= Data to process =
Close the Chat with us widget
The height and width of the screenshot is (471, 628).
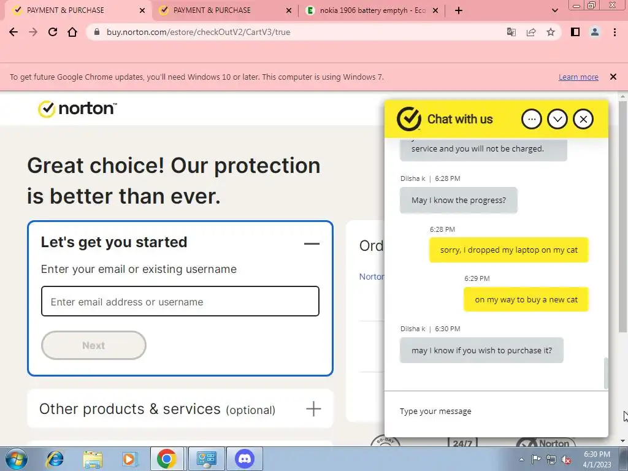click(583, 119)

* * *

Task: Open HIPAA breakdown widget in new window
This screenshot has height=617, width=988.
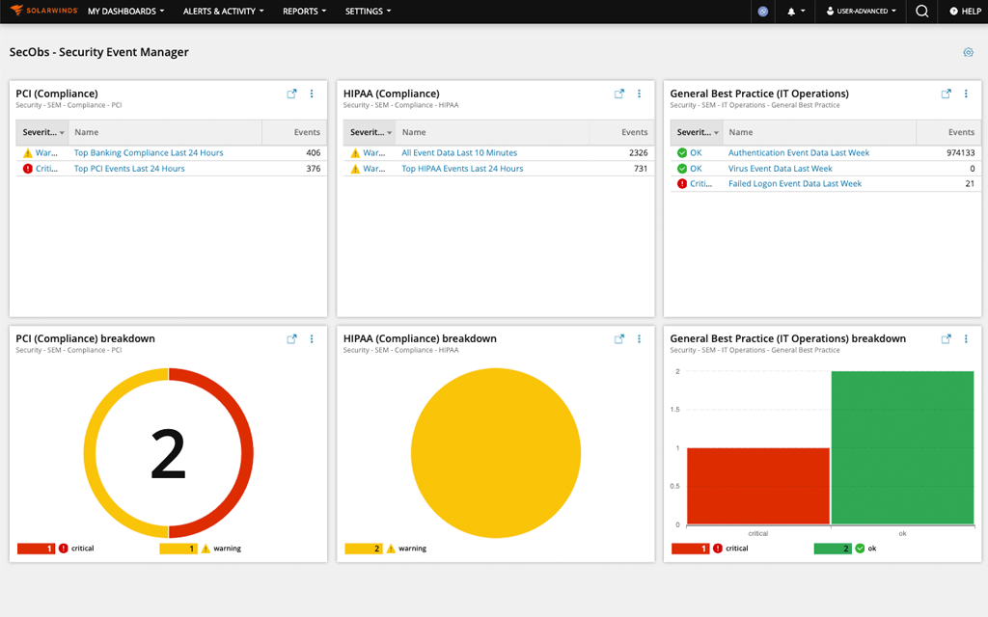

* * *

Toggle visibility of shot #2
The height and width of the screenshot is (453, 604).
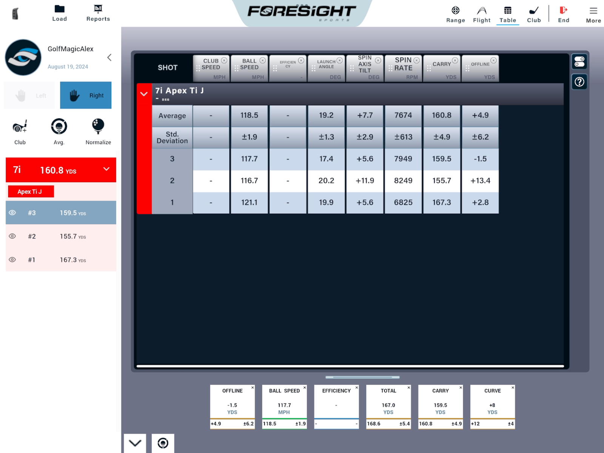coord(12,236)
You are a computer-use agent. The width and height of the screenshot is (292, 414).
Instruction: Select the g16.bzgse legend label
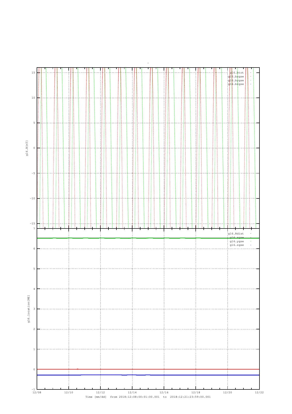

= What to produce =
Please go through the material and return each line where the word "widget" appears.

= Result of the exercise =
Close the Chat with us widget
Task: Open HIPAA breakdown widget in new window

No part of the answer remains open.